Le Parlement européen menace de bloquer les négociations sur le futur budget de l’UE

Les eurodéputés refusent de négocier le prochain budget de l’UE tant que la Commission ne renoncera pas à son projet de centraliser les dépenses autour de plans nationaux de réforme, un système jugé trop opaque et excluant le Parlement.

EURACTIV.com
Les eurodéputés Siegfried Mureșan et Carla Tavares. [Parlement européen]

Lors d’une conférence de presse mardi 15 juillet, les deux principaux rapporteurs du Parlement européen sur le cadre financier pluriannuel (CFP) 2028-2034 ont averti qu’ils refuseraient d’ouvrir les négociations si le modèle proposé par Bruxelles — qui prévoit une centralisation du budget via une renationalisation — restait sur la table.

L’enjeu est de savoir comment sera dépensée la majeure partie du cadre financier pluriannuel (CFP) 2028-2034, à la veille de la présentation par la Commission de la refonte radicale du budget de l’UE.

Selon le projet, les deux tiers du budget doté d’une enveloppe totale de 1 200 milliards d’euros de l’Union, actuellement alloués aux régions (fonds de cohésion) et aux agriculteurs (Politique agricole commune, PAC), seraient canalisés vers des plans de réforme nationaux, négociés entre la Commission et les États membres de l’UE.

Les fonds ne seraient versés qu’après approbation par la Commission et le Conseil, ce qui priverait le Parlement de toute possibilité d’intervenir sur des questions dépassant les orientations générales des plans.

Pour les députés européens, cette idée est vouée à l’échec.

« Nous rejetons toute tentative de renationalisation du budget de l’UE », a déclaré lors d’une conférence de presse Siegfried Mureșan, co-rapporteur de la position du Parlement sur le budget et responsable du budget du Parti populaire européen (PPE, centre-droit) — parti duquel est issue la présidente de la Commission, Ursula von der Leyen.

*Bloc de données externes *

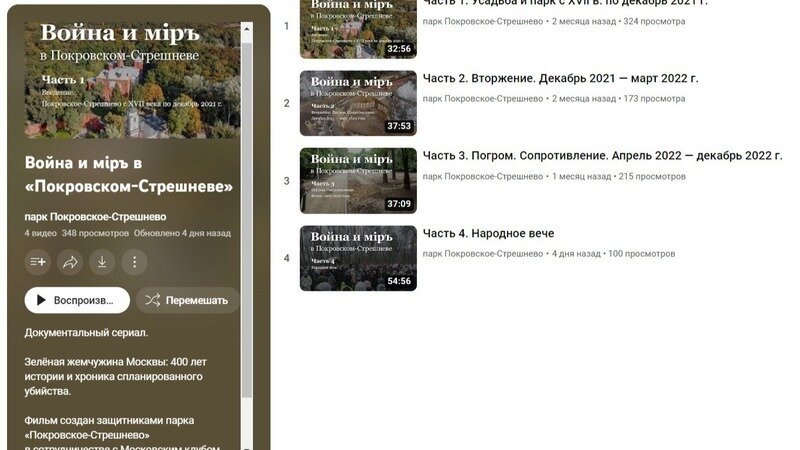Open thumbnail of video with 54:56 duration

click(x=358, y=258)
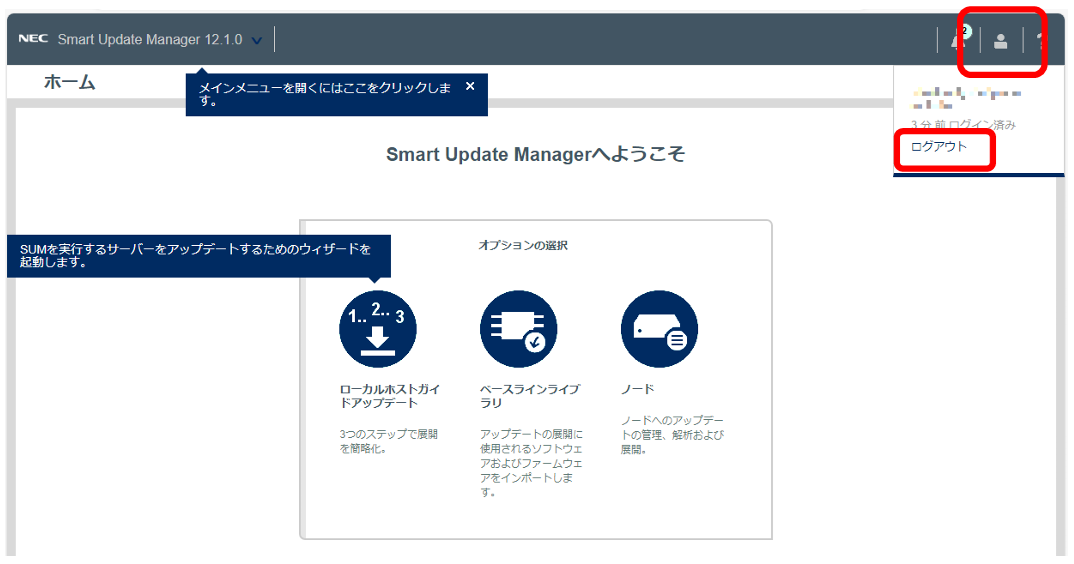Expand the main menu chevron dropdown

256,41
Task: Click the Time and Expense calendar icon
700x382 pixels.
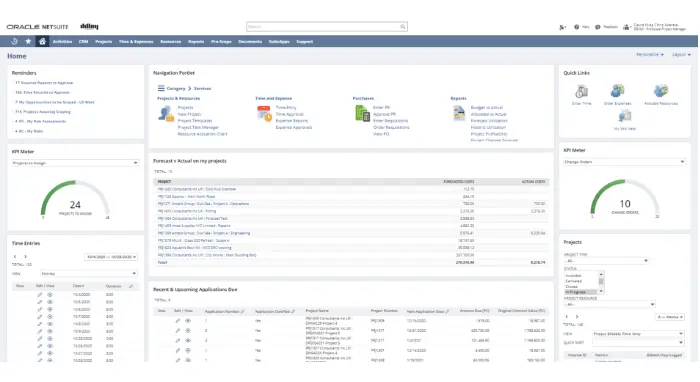Action: point(264,113)
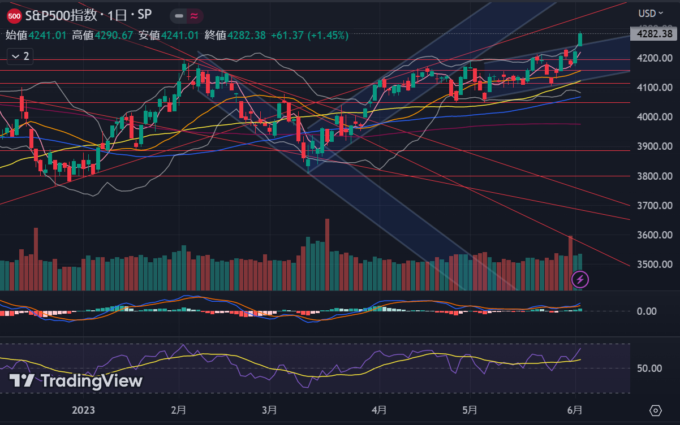Click the 3800.00 price scale label
This screenshot has height=425, width=680.
tap(652, 176)
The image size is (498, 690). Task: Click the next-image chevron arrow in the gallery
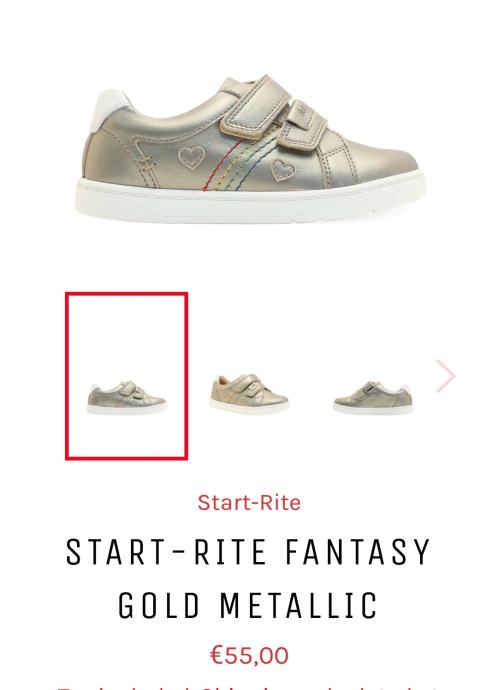[445, 376]
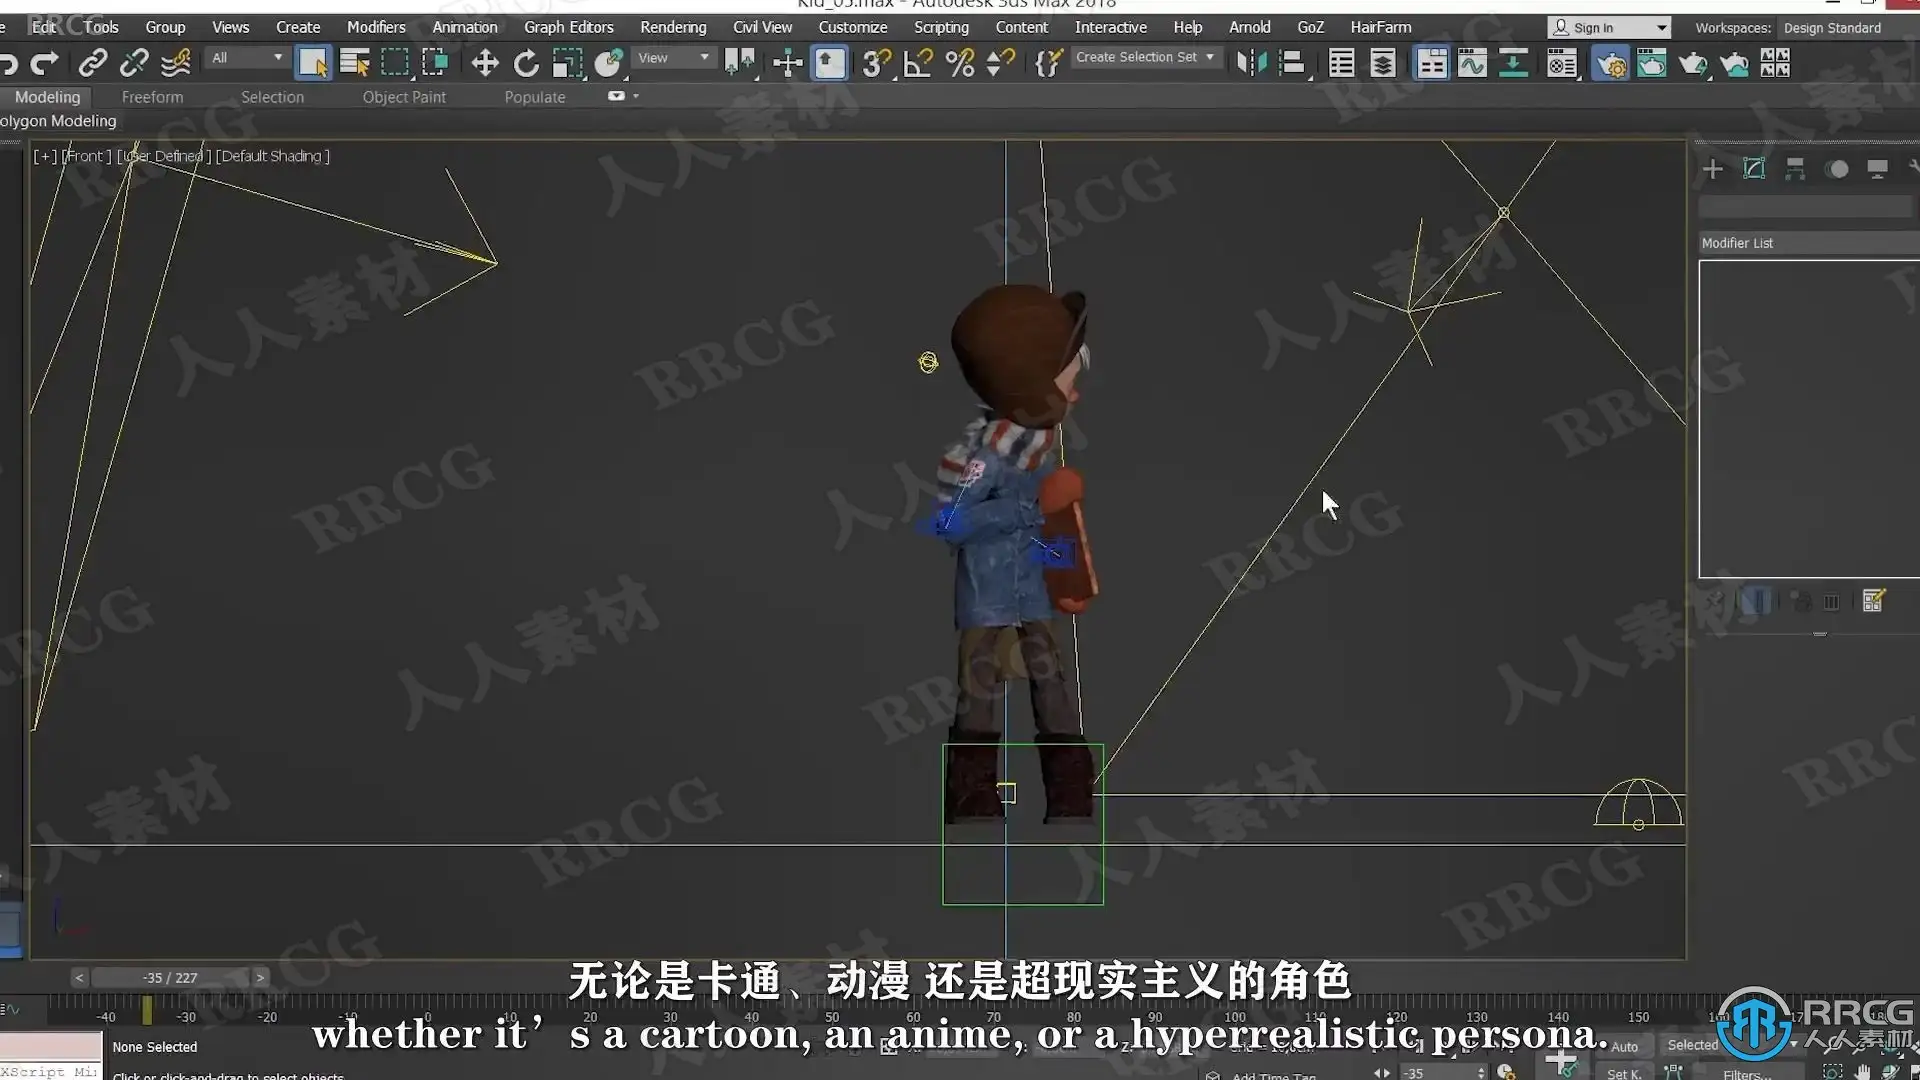The width and height of the screenshot is (1920, 1080).
Task: Click the -35 / 227 time slider
Action: pyautogui.click(x=169, y=977)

« Nous n’accepterons en aucun cas la voie que la Commission souhaite emprunter », et il est « clair comme de l’eau de roche » que le mandat du Parlement ne lui permet pas d’accepter ces plans « en aucune circonstance », a indiqué Carla Tavares, co-responsable du Parlement au nom du groupe des Socialistes et Démocrates européens (S&D).

Les eurodéputés se plaignent depuis longtemps d’être mis à l’écart, comme cela a été le cas pour les récents paquets de mesures en matière de défense et le prêt de 650 milliards d’euros accordé par l’UE pour lutter contre la Covid, dont s’inspire le plan visant à conditionner l’octroi de fonds européens à des réformes.

« Nous constatons depuis 2019 que cette Commission européenne ne se soucie pas suffisamment de la responsabilité démocratique, de la transparence et de la participation du Parlement », a déclaré Siegfried Mureșan.

La Commission a fait valoir que l’adaptation des dépenses par pays réduirait considérablement les charges administratives et renforcerait les priorités de l’UE.

Toutefois, le plan budgétaire a peu de chances d’aboutir sans l’accord du Parlement.

« Nous pouvons d’ores et déjà affirmer que nous ne lancerons pas le processus [de négociation] s’il n’y a pas de politique claire et distincte en matière de PAC et de cohésion », a martelé Siegfried Mureșan.